Opinions
Une opinion de Solange T'Kint, administratrice de l'ASBL Suppression des expériences sur l'animal. 

Il est temps que des méthodes modernes de recherche ne recourant pas à l’animal soient mises en place.

L’histoire a montré que les progrès et les innovations dans le domaine des sciences ou des idées ont toujours suscité des résistances.
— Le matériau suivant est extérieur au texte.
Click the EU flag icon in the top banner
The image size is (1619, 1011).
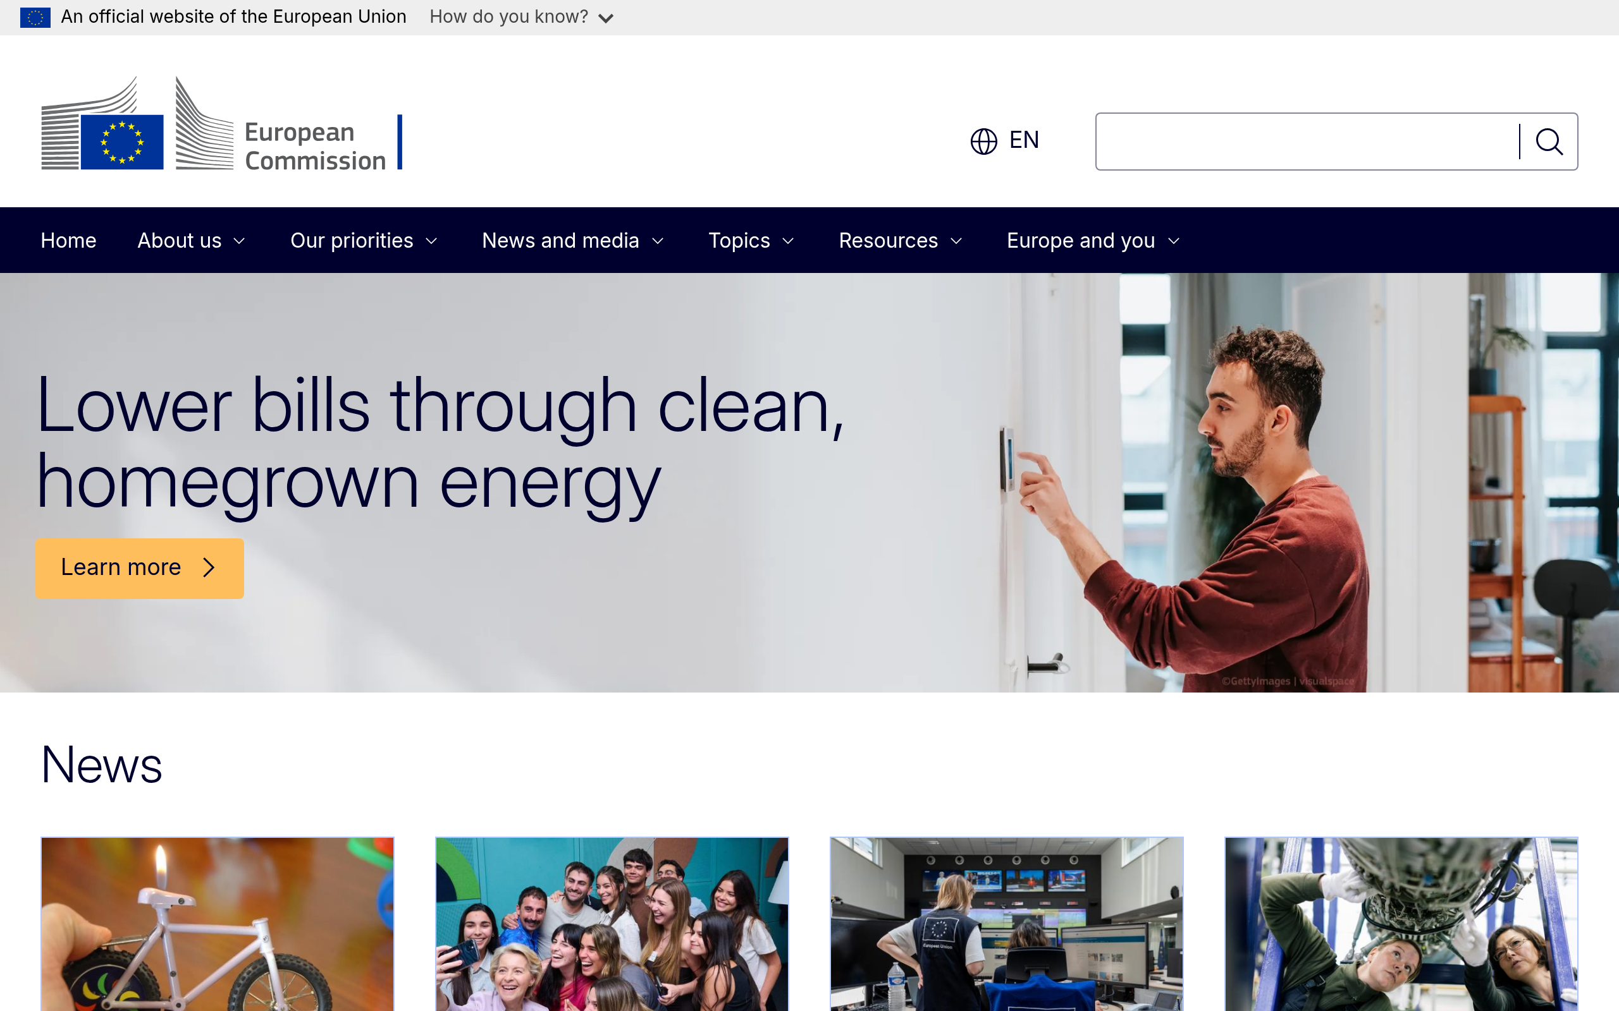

Les expérimentateurs sur animaux qui se sont exprimés ce 22 novembre, en présentant l’expérimentation animale comme nécessaire font partie de cette résistance au progrès ( "L’expérimentation animale reste indispensable", opinion signée par 219 chercheurs dans "La Libre").

Les statistiques relatives au nombre d’animaux utilisés dans les laboratoires en Wallonie en 2016 révèlent que 197 779 animaux ont été mis à mort au terme d’expériences classées comme étant d’un niveau de gravité légère, modérée ou sévère (entraînant de grandes souffrances pour les animaux). La perception et les classifications de la douleur ressentie par les animaux dépendent largement des commissions d’éthique dont les membres (principalement des expérimentateurs) sont désignés par les laboratoires eux-mêmes ! Ces mêmes commissions d’éthique seraient chargées également d’analyser de façon impartiale les dossiers déposés par les expérimentateurs. Les contrôles externes effectués dans les laboratoires ne semblent guère efficaces non plus. Encore récemment, l’infiltration de protecteurs des animaux au sein d’un laboratoire a mis en lumière des faits d’une cruauté particulièrement choquante : souris décapitées avec des ciseaux ou disloquées à l’aide de stylos à bille.
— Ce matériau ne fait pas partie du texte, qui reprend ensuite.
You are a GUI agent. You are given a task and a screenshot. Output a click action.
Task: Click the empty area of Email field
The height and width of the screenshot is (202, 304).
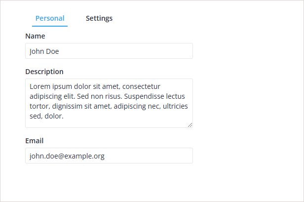coord(148,156)
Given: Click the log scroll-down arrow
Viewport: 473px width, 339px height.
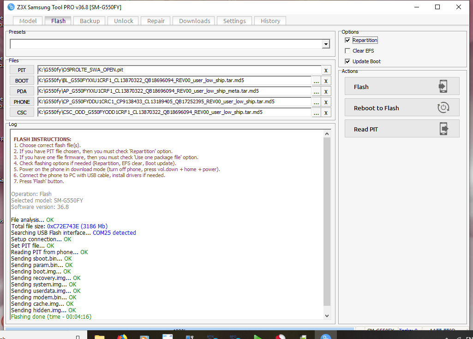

Les expérimentateurs sur animaux vantent la fiabilité du modèle animal. Or, le taux de prédiction du modèle animal par rapport à l’homme se situe, en moyenne, entre 30 % et 50 %, ce qui représente le même résultat (ou pire) que de jouer à pile ou face. En région bruxelloise, en 2016, il n’y a pas eu d’expériences sur des singes. Toutes les autres espèces animales étant plus éloignées de nous en termes d’évolution, il faut conclure qu’elles seraient d’encore moins bons "modèles" et donc sans intérêt par rapport à notre santé.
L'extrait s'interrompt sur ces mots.